Our models are not specifically designed or evaluated for all downstream purposes. Developers should consider common limitations of language models as they select use cases, and evaluate and mitigate for accuracy, safety, and fairness before using within a specific downstream use case, particularly for high-risk scenarios. Developers should be aware of and adhere to applicable laws or regulations (including privacy, trade compliance laws, etc.) that are relevant to their use case.
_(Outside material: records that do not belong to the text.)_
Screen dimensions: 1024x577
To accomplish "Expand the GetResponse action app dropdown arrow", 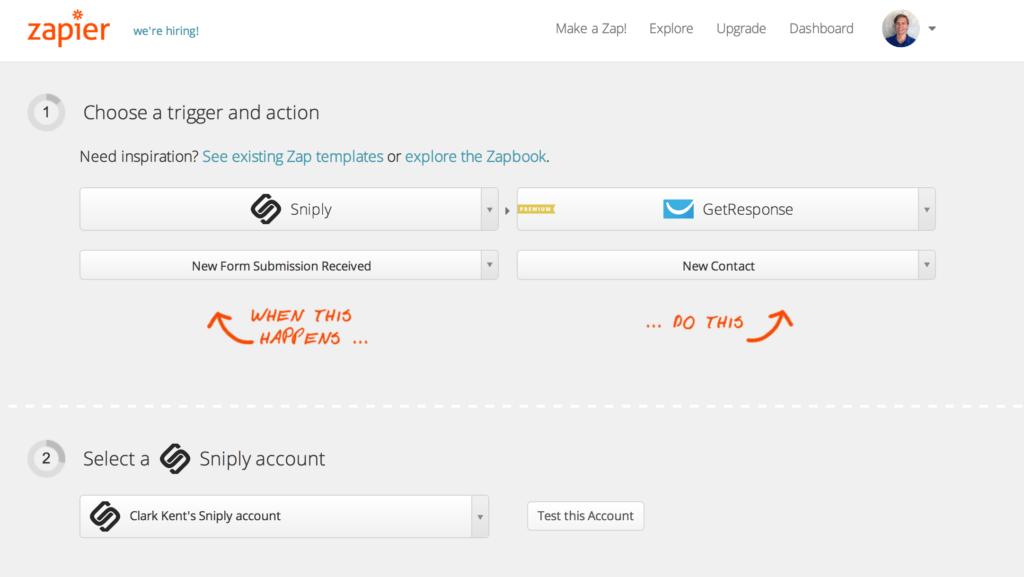I will tap(927, 210).
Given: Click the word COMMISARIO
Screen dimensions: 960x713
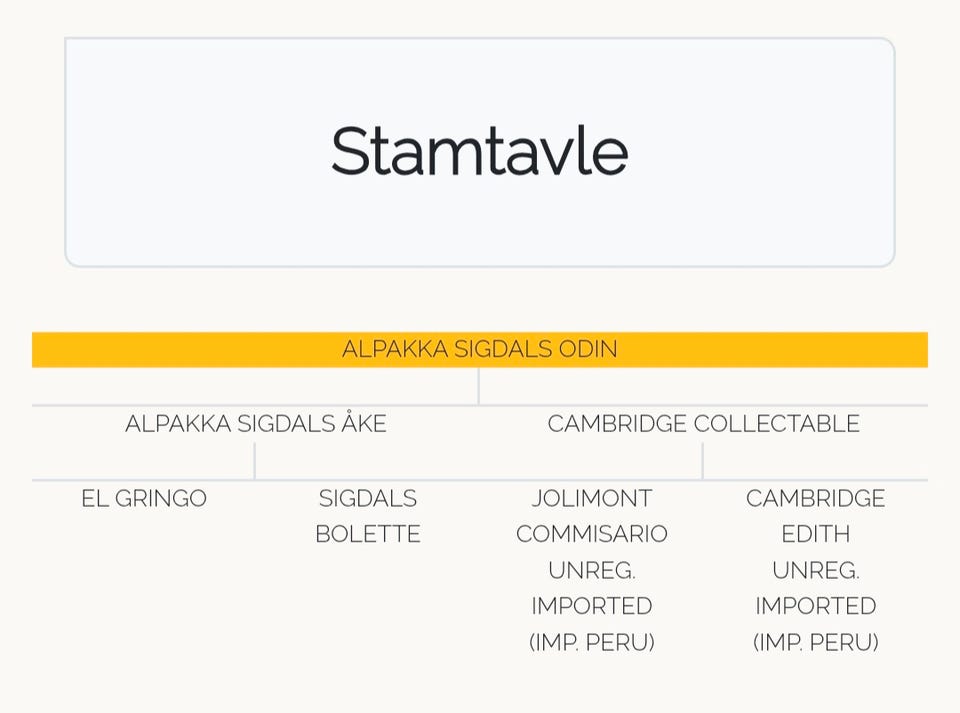Looking at the screenshot, I should [x=591, y=534].
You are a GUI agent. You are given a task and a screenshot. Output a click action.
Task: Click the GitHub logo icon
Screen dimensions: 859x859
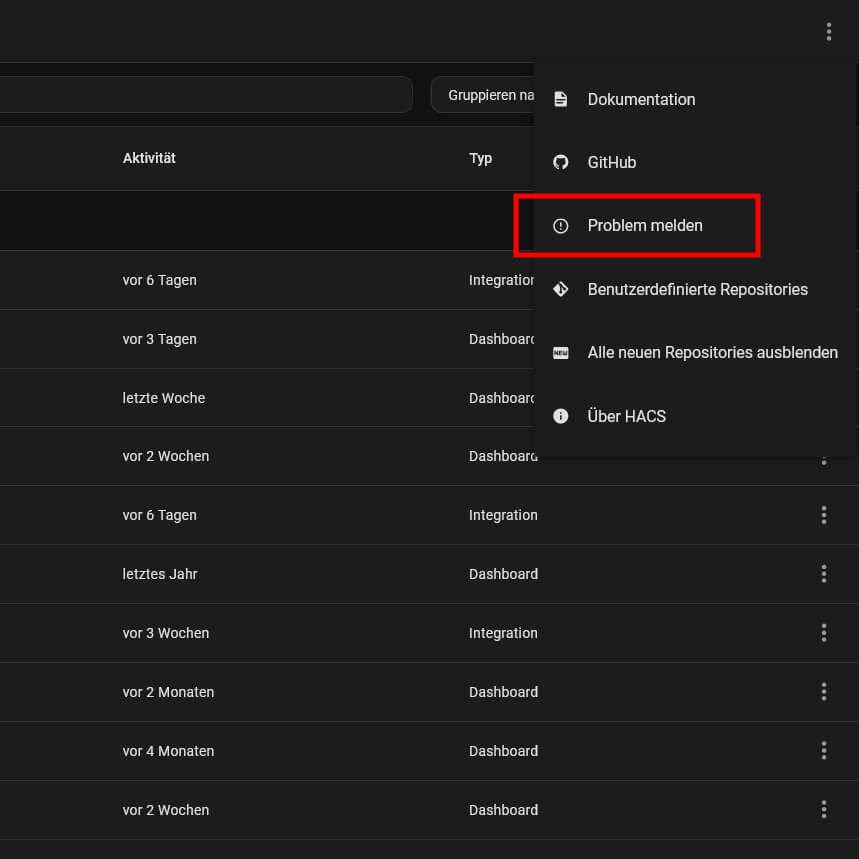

Nothing contained in this Model Card should be interpreted as or deemed a restriction or modification to the license the model is released under.

ONNX Models

Here are some of the optimized configurations we have added:

ONNX model for int4 DirectML: ONNX model for AMD, Intel, and NVIDIA GPUs on Windows, quantized to int4 using AWQ.
ONNX model for int4 CPU and Mobile: ONNX model for CPU and mobile using int4 quantization via RTN. There are two versions uploaded to balance latency vs. accuracy. Acc=1 is targeted at improved accuracy, while Acc=4 is for improved performance. For mobile devices, we recommend using the model with acc-level-4.

Usage

Installation and Setup

To use the Phi-3-vision-128k-instruct ONNX model on Windows with DirectML, follow these steps:

Create and activate a Conda environment:

conda create -n onnx python=3.10
conda activate onnx

Install Git LFS:

winget install -e --id GitHub.GitLFS

Install Hugging Face CLI:

pip install huggingface-hub[cli]

Download the model:

huggingface-cli download EmbeddedLLM/Phi-3-vision-128k-instruct-onnx --include="onnx/cpu_and_mobile/*" --local-dir .\Phi-3-vision-128k-instruct

Install necessary Python packages:

pip install numpy==1.26.4
pip install onnxruntime
pip install --pre onnxruntime-genai==0.3.0rc2

Install Visual Studio 2015 runtime:

conda install conda-forge::vs2015_runtime

Download the example script:

Invoke-WebRequest -Uri "https://raw.githubusercontent.com/microsoft/onnxruntime-genai/main/examples/python/phi3-qa.py" -OutFile "phi3-qa.py"

Run the example script:

python phi3-qa.py -m .\Phi-3-vision-128k-instruct

Hardware Requirements

Minimum Configuration:

Windows: DirectX 12-capable GPU (AMD/Nvidia/Intel)
CPU: x86_64 / ARM64

Tested Configurations:

GPU: AMD Ryzen 8000 Series iGPU (DirectML)
CPU: AMD Ryzen CPU

Hardware Supported

The model has been tested on:

GPU SKU: RTX 4090 (DirectML)

Minimum Configuration Required:

Windows: DirectX 12-capable GPU and a minimum of 10GB of combined RAM

Model Description

Developed by: Microsoft
Model type: ONNX
Language(s) (NLP): Python, C, C++
License: MIT
Model Description: This is a conversion of the Phi-3 Vision 128K Instruct model for ONNX Runtime inference.

Additional Details

License

The model is licensed under the MIT license.

Trademarks

This project may contain trademarks or logos for projects, products, or services. Authorized use of Microsoft trademarks or logos is subject to and must follow Microsoft’s Trademark & Brand Guidelines. Use of Microsoft trademarks or logos in modified versions of this project must not cause confusion or imply Microsoft sponsorship. Any use of third-party trademarks or logos are subject to those third-party’s policies.